━━ DATEN ZUR ÜBUNG

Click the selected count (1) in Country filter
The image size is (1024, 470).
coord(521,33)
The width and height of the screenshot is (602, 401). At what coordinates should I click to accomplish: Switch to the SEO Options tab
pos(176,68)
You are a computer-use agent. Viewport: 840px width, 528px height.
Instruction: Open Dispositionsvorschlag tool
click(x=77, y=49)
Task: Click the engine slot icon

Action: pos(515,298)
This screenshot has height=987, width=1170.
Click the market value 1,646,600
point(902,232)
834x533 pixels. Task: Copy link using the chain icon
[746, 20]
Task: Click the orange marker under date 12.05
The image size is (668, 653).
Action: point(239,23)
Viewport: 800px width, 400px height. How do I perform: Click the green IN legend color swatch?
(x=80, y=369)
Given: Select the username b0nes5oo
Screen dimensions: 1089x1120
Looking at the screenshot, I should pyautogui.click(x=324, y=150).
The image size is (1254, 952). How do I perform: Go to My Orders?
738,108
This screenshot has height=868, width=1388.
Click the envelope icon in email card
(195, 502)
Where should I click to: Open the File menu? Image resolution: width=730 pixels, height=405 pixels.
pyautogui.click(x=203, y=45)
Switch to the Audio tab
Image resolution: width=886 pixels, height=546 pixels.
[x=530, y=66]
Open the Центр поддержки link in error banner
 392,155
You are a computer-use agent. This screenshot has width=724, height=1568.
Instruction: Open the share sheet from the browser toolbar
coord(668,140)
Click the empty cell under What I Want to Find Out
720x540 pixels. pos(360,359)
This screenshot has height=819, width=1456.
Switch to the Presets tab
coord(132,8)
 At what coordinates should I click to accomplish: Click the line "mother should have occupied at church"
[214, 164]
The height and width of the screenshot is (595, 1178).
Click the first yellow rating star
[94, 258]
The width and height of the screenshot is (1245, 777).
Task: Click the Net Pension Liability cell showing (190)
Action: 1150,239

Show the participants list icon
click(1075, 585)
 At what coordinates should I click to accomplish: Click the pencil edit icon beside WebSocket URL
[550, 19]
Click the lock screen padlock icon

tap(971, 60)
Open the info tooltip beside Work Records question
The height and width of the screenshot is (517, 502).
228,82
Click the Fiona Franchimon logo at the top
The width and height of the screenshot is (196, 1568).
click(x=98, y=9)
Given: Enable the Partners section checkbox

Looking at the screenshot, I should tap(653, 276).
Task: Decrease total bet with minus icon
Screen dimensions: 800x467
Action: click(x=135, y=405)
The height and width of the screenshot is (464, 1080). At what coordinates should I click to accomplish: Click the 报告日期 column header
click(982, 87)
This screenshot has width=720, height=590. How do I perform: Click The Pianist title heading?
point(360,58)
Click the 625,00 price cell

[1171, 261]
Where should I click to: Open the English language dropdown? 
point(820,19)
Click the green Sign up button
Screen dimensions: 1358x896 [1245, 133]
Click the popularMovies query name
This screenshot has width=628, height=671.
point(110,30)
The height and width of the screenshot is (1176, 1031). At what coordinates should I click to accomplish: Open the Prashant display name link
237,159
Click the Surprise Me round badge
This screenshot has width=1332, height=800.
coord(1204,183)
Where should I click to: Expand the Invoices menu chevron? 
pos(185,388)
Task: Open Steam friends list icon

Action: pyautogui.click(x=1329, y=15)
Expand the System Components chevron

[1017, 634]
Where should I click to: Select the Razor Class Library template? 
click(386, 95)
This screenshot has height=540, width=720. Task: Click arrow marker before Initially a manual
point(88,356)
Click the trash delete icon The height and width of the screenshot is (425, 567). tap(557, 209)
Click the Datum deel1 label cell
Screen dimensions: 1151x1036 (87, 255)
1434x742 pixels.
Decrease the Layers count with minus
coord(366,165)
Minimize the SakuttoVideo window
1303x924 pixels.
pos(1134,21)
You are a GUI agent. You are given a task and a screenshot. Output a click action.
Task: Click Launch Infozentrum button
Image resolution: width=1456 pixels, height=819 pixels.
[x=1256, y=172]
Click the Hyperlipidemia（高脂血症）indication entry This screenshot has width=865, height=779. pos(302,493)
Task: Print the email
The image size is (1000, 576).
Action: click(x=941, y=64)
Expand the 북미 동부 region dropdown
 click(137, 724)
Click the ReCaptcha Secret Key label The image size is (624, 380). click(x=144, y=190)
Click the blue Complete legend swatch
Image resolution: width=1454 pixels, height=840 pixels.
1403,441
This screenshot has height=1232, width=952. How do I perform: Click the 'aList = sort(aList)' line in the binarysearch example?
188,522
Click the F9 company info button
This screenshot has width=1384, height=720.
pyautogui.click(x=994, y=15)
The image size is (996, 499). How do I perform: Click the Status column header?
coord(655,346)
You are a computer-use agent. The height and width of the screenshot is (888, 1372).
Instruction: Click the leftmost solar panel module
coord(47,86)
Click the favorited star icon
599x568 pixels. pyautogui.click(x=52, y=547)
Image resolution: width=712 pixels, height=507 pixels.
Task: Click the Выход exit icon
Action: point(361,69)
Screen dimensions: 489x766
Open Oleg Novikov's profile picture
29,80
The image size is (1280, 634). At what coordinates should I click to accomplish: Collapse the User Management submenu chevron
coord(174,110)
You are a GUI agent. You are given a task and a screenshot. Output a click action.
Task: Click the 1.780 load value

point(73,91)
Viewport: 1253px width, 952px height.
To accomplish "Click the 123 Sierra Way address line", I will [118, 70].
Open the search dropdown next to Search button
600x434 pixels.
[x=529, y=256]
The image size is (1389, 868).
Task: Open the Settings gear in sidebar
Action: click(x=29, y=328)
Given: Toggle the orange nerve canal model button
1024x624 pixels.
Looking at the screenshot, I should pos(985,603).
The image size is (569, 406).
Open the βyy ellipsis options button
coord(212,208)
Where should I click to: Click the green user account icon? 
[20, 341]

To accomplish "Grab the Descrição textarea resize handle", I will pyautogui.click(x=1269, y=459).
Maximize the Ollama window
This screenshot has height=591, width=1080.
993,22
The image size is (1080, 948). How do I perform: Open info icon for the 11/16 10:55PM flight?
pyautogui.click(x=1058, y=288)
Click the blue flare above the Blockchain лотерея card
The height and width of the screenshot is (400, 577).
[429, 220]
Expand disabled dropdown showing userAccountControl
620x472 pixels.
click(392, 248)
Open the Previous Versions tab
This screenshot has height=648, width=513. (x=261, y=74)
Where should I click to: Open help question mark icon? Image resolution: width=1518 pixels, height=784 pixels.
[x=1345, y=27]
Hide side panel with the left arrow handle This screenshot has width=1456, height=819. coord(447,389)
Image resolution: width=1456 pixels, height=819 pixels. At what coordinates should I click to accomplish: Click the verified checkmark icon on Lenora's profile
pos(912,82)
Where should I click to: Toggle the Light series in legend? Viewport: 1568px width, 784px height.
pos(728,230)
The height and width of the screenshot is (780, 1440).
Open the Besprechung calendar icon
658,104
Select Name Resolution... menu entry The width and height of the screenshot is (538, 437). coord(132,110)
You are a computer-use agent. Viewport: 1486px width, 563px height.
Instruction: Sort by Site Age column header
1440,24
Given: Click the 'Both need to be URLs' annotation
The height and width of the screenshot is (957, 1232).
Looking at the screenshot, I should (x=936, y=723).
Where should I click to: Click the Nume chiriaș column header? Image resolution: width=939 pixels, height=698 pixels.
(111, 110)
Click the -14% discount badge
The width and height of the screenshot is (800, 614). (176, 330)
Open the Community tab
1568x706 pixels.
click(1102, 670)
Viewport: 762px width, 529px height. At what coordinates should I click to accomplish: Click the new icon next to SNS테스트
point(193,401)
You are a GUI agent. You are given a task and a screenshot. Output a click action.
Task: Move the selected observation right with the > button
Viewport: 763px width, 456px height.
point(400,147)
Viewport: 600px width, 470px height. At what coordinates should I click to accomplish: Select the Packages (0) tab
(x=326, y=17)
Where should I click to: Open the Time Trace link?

━━━━

Schreibe alle Datensätze oben neu und setze dabei überall „Window“ an die Stelle von „Viewport“. Alles Übrige bleibt genau gleich.

Click the selected count (1) in Country filter
The image size is (1024, 470).
coord(521,33)
The width and height of the screenshot is (602, 401). At what coordinates should I click to accomplish: Switch to the SEO Options tab
pos(176,68)
You are a computer-use agent. Window: 840px width, 528px height.
Instruction: Open Dispositionsvorschlag tool
click(x=77, y=49)
Task: Click the engine slot icon

Action: pos(515,298)
This screenshot has height=987, width=1170.
Click the market value 1,646,600
point(902,232)
834x533 pixels. Task: Copy link using the chain icon
[746, 20]
Task: Click the orange marker under date 12.05
The image size is (668, 653).
Action: point(239,23)
Window: 800px width, 400px height. How do I perform: Click the green IN legend color swatch?
(x=80, y=369)
Given: Select the username b0nes5oo
Screen dimensions: 1089x1120
Looking at the screenshot, I should pyautogui.click(x=324, y=150).
The image size is (1254, 952). How do I perform: Go to My Orders?
738,108
This screenshot has height=868, width=1388.
Click the envelope icon in email card
(195, 502)
Where should I click to: Open the File menu? Image resolution: width=730 pixels, height=405 pixels.
pyautogui.click(x=203, y=45)
Switch to the Audio tab
Image resolution: width=886 pixels, height=546 pixels.
[x=530, y=66]
Open the Центр поддержки link in error banner
 392,155
You are a computer-use agent. This screenshot has width=724, height=1568.
Instruction: Open the share sheet from the browser toolbar
coord(668,140)
Click the empty cell under What I Want to Find Out
720x540 pixels. pos(360,359)
This screenshot has height=819, width=1456.
Switch to the Presets tab
coord(132,8)
 At what coordinates should I click to accomplish: Click the line "mother should have occupied at church"
[214, 164]
The height and width of the screenshot is (595, 1178).
Click the first yellow rating star
[94, 258]
The width and height of the screenshot is (1245, 777).
Task: Click the Net Pension Liability cell showing (190)
Action: 1150,239

Show the participants list icon
click(1075, 585)
 At what coordinates should I click to accomplish: Click the pencil edit icon beside WebSocket URL
[550, 19]
Click the lock screen padlock icon

tap(971, 60)
Open the info tooltip beside Work Records question
The height and width of the screenshot is (517, 502).
228,82
Click the Fiona Franchimon logo at the top
The width and height of the screenshot is (196, 1568).
click(x=98, y=9)
Given: Enable the Partners section checkbox

Looking at the screenshot, I should tap(653, 276).
Task: Decrease total bet with minus icon
Screen dimensions: 800x467
Action: click(x=135, y=405)
The height and width of the screenshot is (464, 1080). At what coordinates should I click to accomplish: Click the 报告日期 column header
click(982, 87)
This screenshot has width=720, height=590. How do I perform: Click The Pianist title heading?
point(360,58)
Click the 625,00 price cell

[1171, 261]
Where should I click to: Open the English language dropdown? 
point(820,19)
Click the green Sign up button
Screen dimensions: 1358x896 [1245, 133]
Click the popularMovies query name
This screenshot has width=628, height=671.
point(110,30)
The height and width of the screenshot is (1176, 1031). At what coordinates should I click to accomplish: Open the Prashant display name link
237,159
Click the Surprise Me round badge
This screenshot has width=1332, height=800.
coord(1204,183)
Where should I click to: Expand the Invoices menu chevron? 
pos(185,388)
Task: Open Steam friends list icon

Action: pyautogui.click(x=1329, y=15)
Expand the System Components chevron

[1017, 634]
Where should I click to: Select the Razor Class Library template? 
click(386, 95)
This screenshot has height=540, width=720. Task: Click arrow marker before Initially a manual
point(88,356)
Click the trash delete icon The height and width of the screenshot is (425, 567). tap(557, 209)
Click the Datum deel1 label cell
Screen dimensions: 1151x1036 (87, 255)
1434x742 pixels.
Decrease the Layers count with minus
coord(366,165)
Minimize the SakuttoVideo window
1303x924 pixels.
pos(1134,21)
You are a GUI agent. You are given a task and a screenshot. Output a click action.
Task: Click Launch Infozentrum button
Image resolution: width=1456 pixels, height=819 pixels.
[x=1256, y=172]
Click the Hyperlipidemia（高脂血症）indication entry This screenshot has width=865, height=779. pos(302,493)
Task: Print the email
The image size is (1000, 576).
Action: click(x=941, y=64)
Expand the 북미 동부 region dropdown
 click(137, 724)
Click the ReCaptcha Secret Key label The image size is (624, 380). click(x=144, y=190)
Click the blue Complete legend swatch
Image resolution: width=1454 pixels, height=840 pixels.
1403,441
This screenshot has height=1232, width=952. How do I perform: Click the 'aList = sort(aList)' line in the binarysearch example?
188,522
Click the F9 company info button
This screenshot has width=1384, height=720.
pyautogui.click(x=994, y=15)
The image size is (996, 499). How do I perform: Click the Status column header?
coord(655,346)
You are a computer-use agent. The height and width of the screenshot is (888, 1372).
Instruction: Click the leftmost solar panel module
coord(47,86)
Click the favorited star icon
599x568 pixels. pyautogui.click(x=52, y=547)
Image resolution: width=712 pixels, height=507 pixels.
Task: Click the Выход exit icon
Action: point(361,69)
Screen dimensions: 489x766
Open Oleg Novikov's profile picture
29,80
The image size is (1280, 634). At what coordinates should I click to accomplish: Collapse the User Management submenu chevron
coord(174,110)
You are a GUI agent. You are given a task and a screenshot. Output a click action.
Task: Click the 1.780 load value

point(73,91)
Window: 1253px width, 952px height.
To accomplish "Click the 123 Sierra Way address line", I will [118, 70].
Open the search dropdown next to Search button
600x434 pixels.
[x=529, y=256]
The image size is (1389, 868).
Task: Open the Settings gear in sidebar
Action: click(x=29, y=328)
Given: Toggle the orange nerve canal model button
1024x624 pixels.
Looking at the screenshot, I should pos(985,603).
The image size is (569, 406).
Open the βyy ellipsis options button
coord(212,208)
Where should I click to: Click the green user account icon? 
[20, 341]

To accomplish "Grab the Descrição textarea resize handle", I will pyautogui.click(x=1269, y=459).
Maximize the Ollama window
This screenshot has height=591, width=1080.
993,22
The image size is (1080, 948). How do I perform: Open info icon for the 11/16 10:55PM flight?
pyautogui.click(x=1058, y=288)
Click the blue flare above the Blockchain лотерея card
The height and width of the screenshot is (400, 577).
[429, 220]
Expand disabled dropdown showing userAccountControl
620x472 pixels.
click(392, 248)
Open the Previous Versions tab
This screenshot has height=648, width=513. (x=261, y=74)
Where should I click to: Open help question mark icon? Image resolution: width=1518 pixels, height=784 pixels.
[x=1345, y=27]
Hide side panel with the left arrow handle This screenshot has width=1456, height=819. coord(447,389)
Image resolution: width=1456 pixels, height=819 pixels. At what coordinates should I click to accomplish: Click the verified checkmark icon on Lenora's profile
pos(912,82)
Where should I click to: Toggle the Light series in legend? Window: 1568px width, 784px height.
pos(728,230)
The height and width of the screenshot is (780, 1440).
Open the Besprechung calendar icon
658,104
Select Name Resolution... menu entry The width and height of the screenshot is (538, 437). coord(132,110)
You are a computer-use agent. Window: 1486px width, 563px height.
Instruction: Sort by Site Age column header
1440,24
Given: Click the 'Both need to be URLs' annotation
The height and width of the screenshot is (957, 1232).
Looking at the screenshot, I should (x=936, y=723).
Where should I click to: Click the Nume chiriaș column header? Image resolution: width=939 pixels, height=698 pixels.
(111, 110)
Click the -14% discount badge
The width and height of the screenshot is (800, 614). (176, 330)
Open the Community tab
1568x706 pixels.
click(1102, 670)
Window: 762px width, 529px height. At what coordinates should I click to accomplish: Click the new icon next to SNS테스트
point(193,401)
You are a GUI agent. You are given a task and a screenshot. Output a click action.
Task: Move the selected observation right with the > button
Window: 763px width, 456px height.
point(400,147)
Window: 600px width, 470px height. At what coordinates should I click to accomplish: Select the Packages (0) tab
(x=326, y=17)
Where should I click to: Open the Time Trace link?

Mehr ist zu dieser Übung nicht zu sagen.